==== MATERIAL FOR THIS EXERCISE
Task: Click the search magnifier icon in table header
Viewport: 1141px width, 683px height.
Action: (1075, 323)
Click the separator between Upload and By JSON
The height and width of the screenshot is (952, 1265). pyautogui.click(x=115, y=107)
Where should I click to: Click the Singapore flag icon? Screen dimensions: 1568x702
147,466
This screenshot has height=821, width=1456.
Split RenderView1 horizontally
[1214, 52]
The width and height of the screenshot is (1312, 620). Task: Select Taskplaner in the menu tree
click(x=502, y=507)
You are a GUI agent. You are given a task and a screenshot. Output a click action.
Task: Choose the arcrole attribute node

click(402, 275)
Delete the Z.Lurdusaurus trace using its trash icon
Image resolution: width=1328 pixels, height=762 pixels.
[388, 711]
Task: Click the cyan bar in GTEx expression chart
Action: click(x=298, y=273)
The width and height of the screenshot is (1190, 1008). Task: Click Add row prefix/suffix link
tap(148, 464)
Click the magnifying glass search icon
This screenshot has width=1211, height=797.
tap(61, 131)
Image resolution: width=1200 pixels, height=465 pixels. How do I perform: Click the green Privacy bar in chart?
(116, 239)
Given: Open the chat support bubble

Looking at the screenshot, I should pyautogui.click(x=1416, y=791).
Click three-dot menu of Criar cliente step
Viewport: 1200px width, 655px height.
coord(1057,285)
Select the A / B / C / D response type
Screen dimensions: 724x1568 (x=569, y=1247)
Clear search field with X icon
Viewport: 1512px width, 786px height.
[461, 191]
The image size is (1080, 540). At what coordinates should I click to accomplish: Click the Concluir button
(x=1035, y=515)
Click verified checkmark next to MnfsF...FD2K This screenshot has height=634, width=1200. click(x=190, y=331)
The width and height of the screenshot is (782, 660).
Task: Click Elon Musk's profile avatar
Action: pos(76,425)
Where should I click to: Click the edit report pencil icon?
========
=== TASK REQUIREMENTS ===
Can you render the material above as a Markdown table with the columns "No." and "Line", giving each nonblank line its own row?

=== PROBLEM SOLUTION ===
| No. | Line |
|---|---|
| 1 | Task: Click the search magnifier icon in table header |
| 2 | Viewport: 1141px width, 683px height. |
| 3 | Action: (1075, 323) |
| 4 | Click the separator between Upload and By JSON |
| 5 | The height and width of the screenshot is (952, 1265). pyautogui.click(x=115, y=107) |
| 6 | Where should I click to: Click the Singapore flag icon? Screen dimensions: 1568x702 |
| 7 | 147,466 |
| 8 | This screenshot has height=821, width=1456. |
| 9 | Split RenderView1 horizontally |
| 10 | [1214, 52] |
| 11 | The width and height of the screenshot is (1312, 620). Task: Select Taskplaner in the menu tree |
| 12 | click(x=502, y=507) |
| 13 | You are a GUI agent. You are given a task and a screenshot. Output a click action. |
| 14 | Task: Choose the arcrole attribute node |
| 15 | click(402, 275) |
| 16 | Delete the Z.Lurdusaurus trace using its trash icon |
| 17 | Image resolution: width=1328 pixels, height=762 pixels. |
| 18 | [388, 711] |
| 19 | Task: Click the cyan bar in GTEx expression chart |
| 20 | Action: click(x=298, y=273) |
| 21 | The width and height of the screenshot is (1190, 1008). Task: Click Add row prefix/suffix link |
| 22 | tap(148, 464) |
| 23 | Click the magnifying glass search icon |
| 24 | This screenshot has width=1211, height=797. |
| 25 | tap(61, 131) |
| 26 | Image resolution: width=1200 pixels, height=465 pixels. How do I perform: Click the green Privacy bar in chart? |
| 27 | (116, 239) |
| 28 | Given: Open the chat support bubble |
| 29 | Looking at the screenshot, I should pyautogui.click(x=1416, y=791). |
| 30 | Click three-dot menu of Criar cliente step |
| 31 | Viewport: 1200px width, 655px height. |
| 32 | coord(1057,285) |
| 33 | Select the A / B / C / D response type |
| 34 | Screen dimensions: 724x1568 (x=569, y=1247) |
| 35 | Clear search field with X icon |
| 36 | Viewport: 1512px width, 786px height. |
| 37 | [461, 191] |
| 38 | The image size is (1080, 540). At what coordinates should I click to accomplish: Click the Concluir button |
| 39 | (x=1035, y=515) |
| 40 | Click verified checkmark next to MnfsF...FD2K This screenshot has height=634, width=1200. click(x=190, y=331) |
| 41 | The width and height of the screenshot is (782, 660). |
| 42 | Task: Click Elon Musk's profile avatar |
| 43 | Action: pos(76,425) |
| 44 | Where should I click to: Click the edit report pencil icon? |